The renin-angiotensin system (RAS) has been shown to cause endothelial dysfunction and vascular remodeling during the development of PAH (92). RAS is primarily composed of angiotensin-converting enzyme (ACE), angiotensin II (Ang II) and angiotensin II type 1 receptor (AT1R) (93). A recent study has identified a novel lncRNA, Lnc-Ang 362, which is differentially expressed in the response of vascular smooth muscle cells (VSMC) to Ang II; in addition, this novel lncRNA, as a host transcript for miR-221 and miR-222, was shown to have a crucial role in cell proliferation (94). Furthermore, these two microRNAs were previously reported to be associated with VSMC proliferation and the regulation of Ang II in endothelial cells (95,96).

Inflammation may be another important factor which contributes to PAH due to the release of cytokines, chemokines and various growth factors that may result in cell proliferation. LncRNAs have been demonstrated to be involved in the regulation of inflammation and therefore may have an impact on the pathogenesis of PAH.

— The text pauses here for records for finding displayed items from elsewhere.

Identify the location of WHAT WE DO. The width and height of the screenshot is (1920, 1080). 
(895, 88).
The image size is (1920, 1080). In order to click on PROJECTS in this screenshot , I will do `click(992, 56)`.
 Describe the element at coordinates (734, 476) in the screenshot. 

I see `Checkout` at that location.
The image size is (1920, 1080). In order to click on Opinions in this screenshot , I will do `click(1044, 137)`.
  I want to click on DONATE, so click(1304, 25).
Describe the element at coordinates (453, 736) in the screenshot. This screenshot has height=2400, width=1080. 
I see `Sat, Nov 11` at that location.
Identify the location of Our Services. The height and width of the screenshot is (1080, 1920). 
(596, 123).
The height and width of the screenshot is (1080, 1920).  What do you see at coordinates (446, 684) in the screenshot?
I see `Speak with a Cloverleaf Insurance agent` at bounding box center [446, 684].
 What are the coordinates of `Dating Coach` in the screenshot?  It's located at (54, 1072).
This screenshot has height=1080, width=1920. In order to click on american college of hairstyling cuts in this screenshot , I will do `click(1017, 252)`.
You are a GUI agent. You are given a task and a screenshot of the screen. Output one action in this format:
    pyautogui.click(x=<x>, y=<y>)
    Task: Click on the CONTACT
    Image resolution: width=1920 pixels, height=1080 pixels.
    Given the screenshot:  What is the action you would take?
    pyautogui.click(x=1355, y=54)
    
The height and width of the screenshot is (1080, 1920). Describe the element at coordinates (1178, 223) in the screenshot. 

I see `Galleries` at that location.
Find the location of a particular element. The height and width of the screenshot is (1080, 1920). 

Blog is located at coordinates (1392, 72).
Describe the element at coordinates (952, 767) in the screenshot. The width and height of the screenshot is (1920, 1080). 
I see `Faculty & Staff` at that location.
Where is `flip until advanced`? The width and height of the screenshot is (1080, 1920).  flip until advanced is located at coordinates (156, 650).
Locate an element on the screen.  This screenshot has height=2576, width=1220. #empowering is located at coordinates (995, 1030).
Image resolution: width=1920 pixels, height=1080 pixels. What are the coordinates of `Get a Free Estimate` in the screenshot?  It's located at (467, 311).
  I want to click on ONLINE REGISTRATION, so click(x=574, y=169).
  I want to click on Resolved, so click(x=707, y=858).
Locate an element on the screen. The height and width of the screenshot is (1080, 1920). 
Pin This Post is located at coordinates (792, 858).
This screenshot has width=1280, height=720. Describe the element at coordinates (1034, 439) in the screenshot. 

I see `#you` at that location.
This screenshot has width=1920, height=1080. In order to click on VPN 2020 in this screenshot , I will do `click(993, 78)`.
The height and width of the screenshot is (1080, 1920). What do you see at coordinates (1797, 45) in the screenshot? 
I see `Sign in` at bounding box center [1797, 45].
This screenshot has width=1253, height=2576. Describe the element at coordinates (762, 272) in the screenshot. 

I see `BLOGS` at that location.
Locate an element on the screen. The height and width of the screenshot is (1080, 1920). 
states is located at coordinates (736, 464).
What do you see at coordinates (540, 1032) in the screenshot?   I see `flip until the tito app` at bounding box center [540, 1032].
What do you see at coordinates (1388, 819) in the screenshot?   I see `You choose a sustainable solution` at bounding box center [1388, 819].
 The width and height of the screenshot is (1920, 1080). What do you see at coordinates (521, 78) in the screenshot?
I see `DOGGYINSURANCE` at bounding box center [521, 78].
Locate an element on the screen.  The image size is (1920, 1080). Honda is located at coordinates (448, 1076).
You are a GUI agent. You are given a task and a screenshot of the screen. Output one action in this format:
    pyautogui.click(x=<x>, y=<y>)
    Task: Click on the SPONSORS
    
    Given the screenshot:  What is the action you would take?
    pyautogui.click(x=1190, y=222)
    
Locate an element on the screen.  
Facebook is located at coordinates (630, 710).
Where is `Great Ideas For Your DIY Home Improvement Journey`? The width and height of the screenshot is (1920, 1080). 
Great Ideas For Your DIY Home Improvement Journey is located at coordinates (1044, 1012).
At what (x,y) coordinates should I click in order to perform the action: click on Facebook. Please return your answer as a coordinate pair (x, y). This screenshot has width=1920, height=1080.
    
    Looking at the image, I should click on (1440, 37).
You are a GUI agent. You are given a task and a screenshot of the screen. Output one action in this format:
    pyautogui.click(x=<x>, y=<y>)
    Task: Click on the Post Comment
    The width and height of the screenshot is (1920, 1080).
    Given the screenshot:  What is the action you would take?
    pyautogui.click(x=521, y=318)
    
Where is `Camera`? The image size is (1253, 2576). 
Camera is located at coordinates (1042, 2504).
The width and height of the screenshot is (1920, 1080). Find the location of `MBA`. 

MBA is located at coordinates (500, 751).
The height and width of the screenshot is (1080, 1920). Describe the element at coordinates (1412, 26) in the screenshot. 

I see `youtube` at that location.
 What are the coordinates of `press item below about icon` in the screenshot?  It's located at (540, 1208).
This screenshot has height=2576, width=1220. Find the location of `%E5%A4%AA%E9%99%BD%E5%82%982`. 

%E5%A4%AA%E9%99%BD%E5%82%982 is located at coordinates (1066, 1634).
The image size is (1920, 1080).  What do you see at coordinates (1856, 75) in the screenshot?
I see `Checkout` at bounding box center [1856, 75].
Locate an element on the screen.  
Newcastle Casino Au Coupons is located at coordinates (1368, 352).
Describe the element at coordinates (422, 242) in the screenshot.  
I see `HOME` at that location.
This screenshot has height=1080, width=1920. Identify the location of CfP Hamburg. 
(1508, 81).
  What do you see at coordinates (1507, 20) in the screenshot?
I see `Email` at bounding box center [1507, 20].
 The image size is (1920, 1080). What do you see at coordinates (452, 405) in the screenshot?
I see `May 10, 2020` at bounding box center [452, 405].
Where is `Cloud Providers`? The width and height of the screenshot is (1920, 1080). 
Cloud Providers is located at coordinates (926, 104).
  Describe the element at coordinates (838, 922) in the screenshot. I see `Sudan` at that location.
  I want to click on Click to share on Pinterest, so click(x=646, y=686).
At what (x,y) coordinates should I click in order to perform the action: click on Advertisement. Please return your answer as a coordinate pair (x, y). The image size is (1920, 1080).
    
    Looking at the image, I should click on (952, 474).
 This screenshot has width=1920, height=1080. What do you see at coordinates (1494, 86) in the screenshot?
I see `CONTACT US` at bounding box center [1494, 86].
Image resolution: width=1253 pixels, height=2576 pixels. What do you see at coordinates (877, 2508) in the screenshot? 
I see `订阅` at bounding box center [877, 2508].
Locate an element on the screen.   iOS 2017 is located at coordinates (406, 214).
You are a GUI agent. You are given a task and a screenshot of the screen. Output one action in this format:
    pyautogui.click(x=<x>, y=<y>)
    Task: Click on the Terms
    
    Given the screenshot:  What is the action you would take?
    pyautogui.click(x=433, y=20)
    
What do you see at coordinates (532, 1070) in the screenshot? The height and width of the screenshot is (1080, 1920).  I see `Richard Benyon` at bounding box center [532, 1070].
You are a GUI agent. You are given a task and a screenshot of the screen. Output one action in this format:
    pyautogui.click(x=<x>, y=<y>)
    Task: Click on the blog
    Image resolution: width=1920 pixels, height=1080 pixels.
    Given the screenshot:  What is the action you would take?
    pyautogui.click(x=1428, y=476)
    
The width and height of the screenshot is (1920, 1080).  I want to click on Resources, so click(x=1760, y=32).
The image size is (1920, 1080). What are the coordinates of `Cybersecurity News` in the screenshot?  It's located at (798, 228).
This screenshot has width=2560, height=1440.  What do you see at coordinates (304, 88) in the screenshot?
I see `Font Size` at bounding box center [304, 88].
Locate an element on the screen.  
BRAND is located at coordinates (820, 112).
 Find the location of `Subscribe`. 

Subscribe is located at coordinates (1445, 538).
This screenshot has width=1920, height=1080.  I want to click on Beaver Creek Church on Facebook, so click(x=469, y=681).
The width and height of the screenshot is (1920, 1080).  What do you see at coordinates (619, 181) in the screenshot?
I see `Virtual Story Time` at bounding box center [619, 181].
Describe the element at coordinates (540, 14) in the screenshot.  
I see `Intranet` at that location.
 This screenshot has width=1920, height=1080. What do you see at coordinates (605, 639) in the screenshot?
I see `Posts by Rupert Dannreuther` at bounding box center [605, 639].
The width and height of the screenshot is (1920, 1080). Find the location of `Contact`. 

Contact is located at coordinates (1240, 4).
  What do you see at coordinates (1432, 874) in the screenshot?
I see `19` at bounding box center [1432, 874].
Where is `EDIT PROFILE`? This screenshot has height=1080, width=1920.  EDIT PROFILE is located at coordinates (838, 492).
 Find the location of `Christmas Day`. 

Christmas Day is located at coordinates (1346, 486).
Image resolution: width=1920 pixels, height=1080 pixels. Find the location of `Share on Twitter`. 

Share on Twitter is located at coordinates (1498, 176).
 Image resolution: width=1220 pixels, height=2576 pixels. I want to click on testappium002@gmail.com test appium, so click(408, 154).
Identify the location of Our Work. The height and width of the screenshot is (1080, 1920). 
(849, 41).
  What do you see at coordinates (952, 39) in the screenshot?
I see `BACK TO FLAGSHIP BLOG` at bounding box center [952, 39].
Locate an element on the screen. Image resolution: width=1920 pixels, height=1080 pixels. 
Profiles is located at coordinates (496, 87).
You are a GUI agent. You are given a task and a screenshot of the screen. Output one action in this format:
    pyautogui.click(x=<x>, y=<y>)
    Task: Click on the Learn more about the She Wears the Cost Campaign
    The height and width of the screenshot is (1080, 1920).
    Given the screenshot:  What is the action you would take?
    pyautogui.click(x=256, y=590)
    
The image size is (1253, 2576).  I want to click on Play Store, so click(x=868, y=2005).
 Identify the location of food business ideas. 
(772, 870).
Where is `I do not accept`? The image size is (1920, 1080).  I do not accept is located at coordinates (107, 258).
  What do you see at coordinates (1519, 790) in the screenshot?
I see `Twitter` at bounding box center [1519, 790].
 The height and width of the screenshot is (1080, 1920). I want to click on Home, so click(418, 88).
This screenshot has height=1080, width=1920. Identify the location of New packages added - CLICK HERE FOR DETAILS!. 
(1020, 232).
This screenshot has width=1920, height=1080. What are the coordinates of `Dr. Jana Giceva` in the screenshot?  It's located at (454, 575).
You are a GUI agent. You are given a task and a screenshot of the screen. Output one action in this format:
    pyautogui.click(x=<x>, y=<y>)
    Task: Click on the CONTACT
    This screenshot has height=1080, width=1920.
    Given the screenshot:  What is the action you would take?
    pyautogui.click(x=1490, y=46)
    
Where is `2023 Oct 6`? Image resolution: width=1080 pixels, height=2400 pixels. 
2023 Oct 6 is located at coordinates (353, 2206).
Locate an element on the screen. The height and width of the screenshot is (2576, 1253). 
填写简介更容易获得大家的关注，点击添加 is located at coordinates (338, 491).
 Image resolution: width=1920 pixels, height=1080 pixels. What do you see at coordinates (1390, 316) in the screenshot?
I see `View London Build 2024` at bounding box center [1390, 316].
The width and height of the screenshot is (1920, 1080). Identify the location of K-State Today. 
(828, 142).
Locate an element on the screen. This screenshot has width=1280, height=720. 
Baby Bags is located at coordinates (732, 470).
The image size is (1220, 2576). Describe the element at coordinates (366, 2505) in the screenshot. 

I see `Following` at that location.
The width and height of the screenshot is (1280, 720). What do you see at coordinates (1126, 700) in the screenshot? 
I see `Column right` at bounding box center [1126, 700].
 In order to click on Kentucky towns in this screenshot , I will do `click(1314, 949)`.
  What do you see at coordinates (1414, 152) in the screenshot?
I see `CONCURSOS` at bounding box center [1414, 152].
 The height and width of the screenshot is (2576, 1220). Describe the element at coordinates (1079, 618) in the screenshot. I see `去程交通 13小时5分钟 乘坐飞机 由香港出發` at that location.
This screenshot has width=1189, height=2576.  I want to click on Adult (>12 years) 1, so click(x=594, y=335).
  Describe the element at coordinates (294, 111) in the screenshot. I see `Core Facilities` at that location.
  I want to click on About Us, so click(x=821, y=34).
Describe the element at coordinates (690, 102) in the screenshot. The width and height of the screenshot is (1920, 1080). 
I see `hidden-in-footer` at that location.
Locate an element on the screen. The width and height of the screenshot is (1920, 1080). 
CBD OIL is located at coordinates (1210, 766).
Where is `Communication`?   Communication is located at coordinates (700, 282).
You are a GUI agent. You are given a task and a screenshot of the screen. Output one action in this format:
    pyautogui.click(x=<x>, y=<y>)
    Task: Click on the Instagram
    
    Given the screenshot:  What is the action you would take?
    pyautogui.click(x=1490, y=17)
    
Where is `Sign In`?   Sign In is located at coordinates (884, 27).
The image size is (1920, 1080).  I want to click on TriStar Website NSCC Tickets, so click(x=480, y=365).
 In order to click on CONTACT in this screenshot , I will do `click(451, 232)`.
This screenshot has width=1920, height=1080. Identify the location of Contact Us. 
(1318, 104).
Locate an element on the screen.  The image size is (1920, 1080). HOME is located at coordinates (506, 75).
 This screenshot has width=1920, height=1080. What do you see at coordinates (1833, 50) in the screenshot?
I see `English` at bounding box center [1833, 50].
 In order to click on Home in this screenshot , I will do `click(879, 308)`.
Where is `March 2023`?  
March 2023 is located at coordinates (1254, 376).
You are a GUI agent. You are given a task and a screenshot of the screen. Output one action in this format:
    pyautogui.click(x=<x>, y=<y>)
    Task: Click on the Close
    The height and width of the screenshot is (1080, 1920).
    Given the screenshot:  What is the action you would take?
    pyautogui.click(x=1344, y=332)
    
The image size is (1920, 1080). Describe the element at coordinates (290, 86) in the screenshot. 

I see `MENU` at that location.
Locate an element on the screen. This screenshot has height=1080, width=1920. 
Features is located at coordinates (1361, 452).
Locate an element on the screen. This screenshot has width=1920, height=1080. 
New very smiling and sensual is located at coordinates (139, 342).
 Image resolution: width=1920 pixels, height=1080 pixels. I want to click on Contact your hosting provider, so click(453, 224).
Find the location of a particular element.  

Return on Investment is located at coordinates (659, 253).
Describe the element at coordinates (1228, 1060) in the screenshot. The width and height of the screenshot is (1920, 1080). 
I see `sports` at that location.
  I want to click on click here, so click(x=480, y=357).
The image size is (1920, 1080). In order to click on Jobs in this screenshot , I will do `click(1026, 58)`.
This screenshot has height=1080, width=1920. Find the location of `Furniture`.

Idiopathic pulmonary fibrosis (IPF) is defined as chronic, progressive fibrotic interstitial pneumonia without a known cause. Until recently there were no effective drug therapies for the treatment of IPF. The disease is characterized by the expansion of activated mesenchymal cells and alveolar epithelial cell injury leading to excessive ECM protein deposition in the basement membrane and impaired gas exchange (97). Cao et al (98) established a model of bleomycin-induced lung fibrosis, in which they detected 568 differentially expressed lncRNAs in the bleomycin-treated lung samples compared with those in the normal control group through microarray analysis. In addition, levels of lncRNA AJ005396 and lncRNA S69206 were found to be significantly increased compared with those in the control animals (98).

Studies on lncRNAs associated with the pathogenesis of IPF are limited; however, the detection of mutated and dysregulated lncRNAs may elucidate potential molecular targets for the treatment of lung fibrosis, as lncRNAs have been demonstrated to have important roles in disease pathogenesis.

In conclusion, ncRNAs were previously thought of as ‘noise’; however, following decades of research, evidence has been provided for the biological functions of ncRNA transcripts. In recent years, the functions of miRNAs in disease have been well documented; however, compared with that of studies into the dysregulation of miRNAs, current knowledge of the role of lncRNAs in disease is still the tip of the iceberg, as only a small portion of lncRNA functions have been elucidated. The present review described the involvement of lncRNAs in respiratory diseases, with a specific focus on lung cancer, as previous studies have demonstrated that lncRNAs have key regulatory roles in the pathogenesis of cancer. An in-depth understanding of the biological functions of lncRNAs and how they interact with other ncRNAs as well as target genes in lung cancer may elucidate novel biomarkers and therapeutic targets for the early diagnosis and treatment of lung cancer.